課題の内容: 下にあるテフロン加工フライパンについての本文から、「そんな折り、テフロン加工フラ」から「それでは、テフロンの危険性と、フライパンの選定について順を追ってお話しします。」までの全部を一字一句変えずに書き写してください。

本文:
■ ■ ■ ■ ■

セキセイインコを育てて5年になる愛鳥家です。鳥かごに入れたままでは可哀そうなので、寝る時間以外は部屋の中を自由に飛び回れるようにしています。
そんな折り、テフロン加工フライパンの空だきによる有毒ガスで、インコが死んだというニュースを読んで大変ショックを受けました。
インコが死ぬなら人間の健康にも影響は絶対にあるはずだと調べてみると、テフロンは思っていた以上に危険だということが分かったので、家族の健康のためにもテフロン加工のフライパンを処分して、鉄製とステンレス製のフライパンを使うことにしました。
危険な理由は後述しますが、テフロン加工のフライパンを使い続けるのはやめた方がよいというのが私の見解です。
それでは、テフロンの危険性と、フライパンの選定について順を追ってお話しします。
テフロンって何?
テフロンはアメリカのデュポン社が商品化したPTFE(ポリテトラフルオロエチレン)の商標で、フッ素樹脂の一種です。この他にも、マーブル加工やダイヤモンドコートも商品名で同じフッ素樹脂で出来ています。
そして、フッ素樹脂をフライパンに接着するために使われているのがPFOA(ペルフルオロオクタンスルホン酸)やPFOS(ペルフルオロオクタン酸)で、令和4年12月20日に水質汚濁防止法の特定物質に指定された有害物質です。

■ ■ ■ ■ ■

収集データ:
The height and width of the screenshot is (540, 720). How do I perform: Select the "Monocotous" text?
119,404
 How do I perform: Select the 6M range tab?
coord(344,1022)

■ ■ ■ ■ ■

解答全文:
そんな折り、テフロン加工フライパンの空だきによる有毒ガスで、インコが死んだというニュースを読んで大変ショックを受けました。
インコが死ぬなら人間の健康にも影響は絶対にあるはずだと調べてみると、テフロンは思っていた以上に危険だということが分かったので、家族の健康のためにもテフロン加工のフライパンを処分して、鉄製とステンレス製のフライパンを使うことにしました。
危険な理由は後述しますが、テフロン加工のフライパンを使い続けるのはやめた方がよいというのが私の見解です。
それでは、テフロンの危険性と、フライパンの選定について順を追ってお話しします。